„Morgens habe ich oft das Gefühl, nicht ausreichend Schlaf bekommen zu haben“, berichtet Vera Schneider ihrer Therapeutin. Die allein erziehende Verkäuferin fühlt sich „wie zerschlagen“. Den Tag über glaubt sie Arme und Beine aus Blei zu haben, abends ist sie oft zu erschöpft, um noch für sich und den zwölfjährigen Sohn zu kochen. Da tut es dann auch mal die schnelle Pizza aus dem Ofen. Oft schon hat sich Vera Schneider vorgenommen, am Wochenende Sport zu treiben oder wenigstens regelmäßig spazieren zu gehen. Aber dann fehlt ihr doch der Antrieb, und schließlich müssen ja auch in der Wohnung noch Dinge erledigt werden, die unter der Woche liegen geblieben sind.
Einen Alltag wie diesen kennen viele. Die Tagesabläufe mögen variieren, die Symptome sind gleich: Müdigkeit, Antriebslosigkeit, das Gefühl, kaum oder nur schlecht geschlafen zu haben, Angespanntsein, schwere Glieder und Erschöpfung, gehören inzwischen zu vielen Lebensläufen.

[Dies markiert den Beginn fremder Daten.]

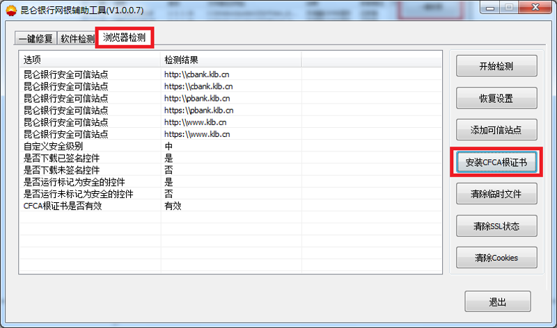Click the 选项 column header

[91, 60]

Margit Sulzberger überrascht das nicht. Die Schweizer Vitalstoffexpertin und Ernährungsspezialistin berichtet: „In meiner Praxis beobachte ich seit einigen Jahren, dass die Mehrheit meiner Klientinnen und Klienten nicht nur über körperliche Symptome wie Allergien, Verdauungsbeschwerden und Ähnliches klagt, sondern immer auch das Thema Müdigkeit oder sogar Erschöpfung erwähnt.“
Konflikte und Sorgen sind enorme Energieräuber, nicht nur weil wir ihretwegen oft nicht schlafen können. Sie haben die Tendenz, unser ganzes Denken zu besetzen und sich wie eine Blockade zwischen unsere Absichten und Tätigkeiten zu schieben.